Por sua vez, art. 212º, nº 3 da CRP estabelece que, “compete aos tribunais administrativos e fiscais o julgamento das acções e recursos contenciosos que tenham por objecto dirimir os litígios emergentes das relações jurídicas administrativas e fiscais”.

Também o artº 1º, nº 1 do ETAF estatui que, “Os tribunais da jurisdição administrativa e fiscal são órgãos de soberania com competência para administrar a justiça em nome do povo, nos litígios compreendidos pelo âmbito de jurisdição previsto no artº 4º deste Estatuto”.

A existência de várias categorias de tribunais supõe, naturalmente, um critério de repartição de competência entre eles, necessariamente de natureza objectiva, de acordo com a natureza das questões em razão da matéria, podendo, como tal, dar origem a conflitos de jurisdição.

A determinação do tribunal competente em razão de matéria, é aferida em função dos termos em que é formulada a pretensão do autor, incluindo os respectivos fundamentos; ou seja, afere-se por referência à relação jurídica controvertida, tal como exposta na petição inicial, atendendo-se ainda à identidade das partes, pretensão formulada e respectivos fundamentos, sendo, no entanto, nesta fase, indiferente o juízo de prognose acerca da viabilidade ou não da acção, face à sua configuração - cfr. entre muitos outros, os acórdãos do Tribunal dos Conflitos de 28-09-2010, processo nº 2/10 de 29-03-2011, processo nº 2510, de 02-03-2011, processo 9/10 e de 09-09-2010, proc. 011/10.

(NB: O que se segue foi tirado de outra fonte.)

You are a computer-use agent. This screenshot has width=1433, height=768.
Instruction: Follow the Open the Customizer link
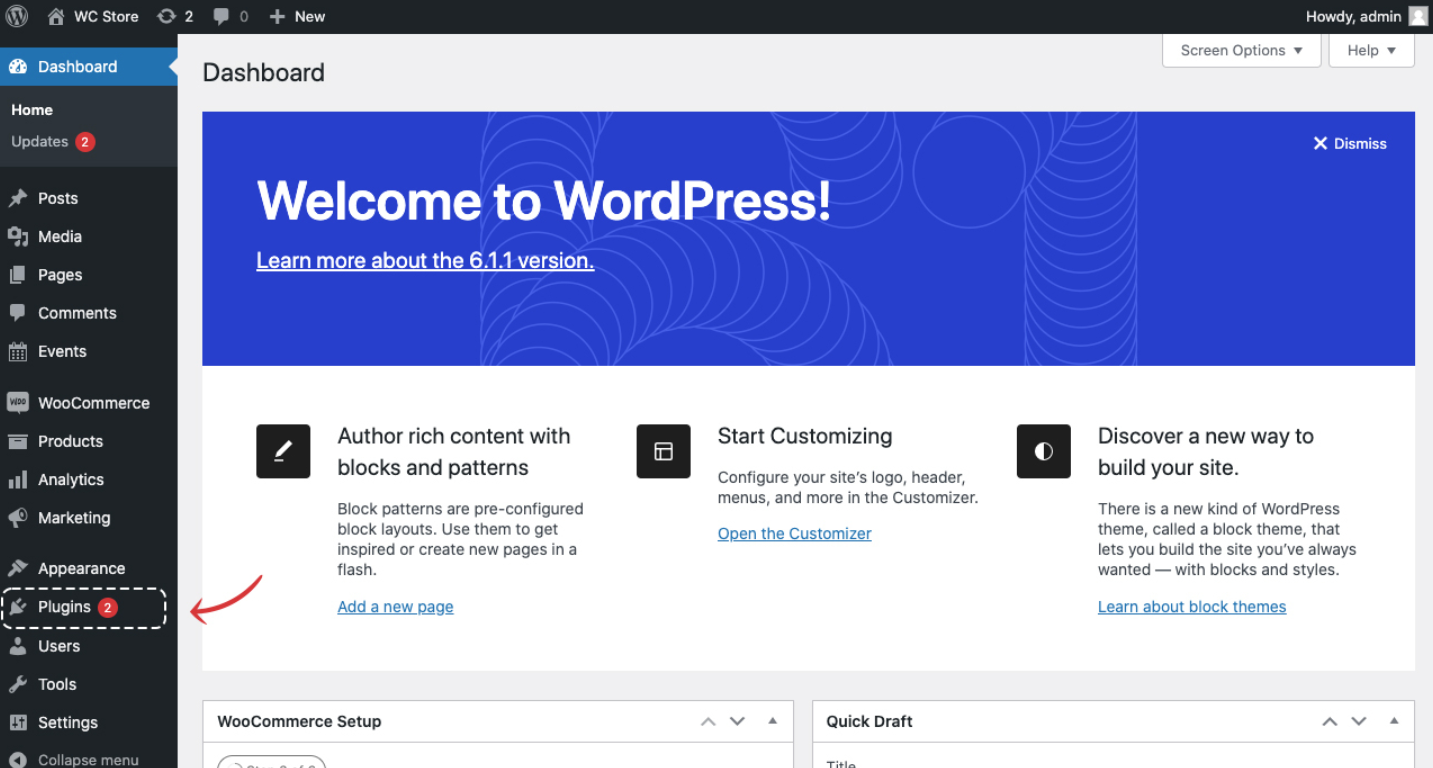(x=794, y=534)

É, pois, inequívoco que a competência é apreciada em função da causa de pedir e pedido, aferidos à data da propositura da acção, em que está em causa um pedido de reivindicação de propriedade, de restituição, de indemnização pela ocupação no caso daquela não ser possível, de indemnização pelo prejuízo causado, bem como, e subsidiariamente, o pagamento de uma justa indemnização relativa aos prejuízos decorrentes da constituição de uma servidão non aedificandi por virtude da expropriação.

Porém, no presente recurso, apenas está em causa a competência do tribunal, em razão da matéria no que respeita a este último pedido, [mostrando-se assente que quanto aos demais, é competente a jurisdição comum] que no entanto, não poderá ser desenraizado do contexto da causa de pedir e demais pedidos enunciados.

E este último pedido, formulado, inclusive, a título subsidiário, não se consubstancia numa formulação em sede indemnizatória por responsabilidade civil do Estado por actos ilícitos ou lícitos de gestão pública ou privada, mas antes na previsão do nºs 2 e 3 do artº 8º do Código das Expropriações.

Com efeito, resulta desta norma que as servidões non aedificandi podem ser ou não resultantes de expropriação, mas conferem sempre o direito a indemnização quando preenchidos um dos requisitos das alíneas do nº 2 do artº 8º do CE.

E à constituição da servidão e à determinação da indemnização aplica-se, por força do disposto no nº 3 do artº 8º do CE o regime aqui previsto, com as necessárias adaptações, salvo regime especial, que no caso não existe – cfr. neste sentido os Acórdãos deste Tribunal de Conflitos, proferidos em 20/11/2011, in proc. nº 010/11 e de 19/06/2014 , in proc. nº 09/14.

E, deste modo, é inequívoco que a competência para conhecer deste pedido cabe, por determinação expressa, à jurisdição comum.

3. Pelo exposto, julga-se que a competência para a acção cabe aos tribunais comuns.

Sem custas

Lisboa, 16 de Março de 2017. – Maria do Céu Dias Rosa das Neves (relatora) – Gabriel Martim dos Anjos Catarino – Maria Benedita Malaquias Pires Urbano – João Carlos Pires Trindade – Ana Paula Soares Leite Martins Portela – João Tavares de Paiva.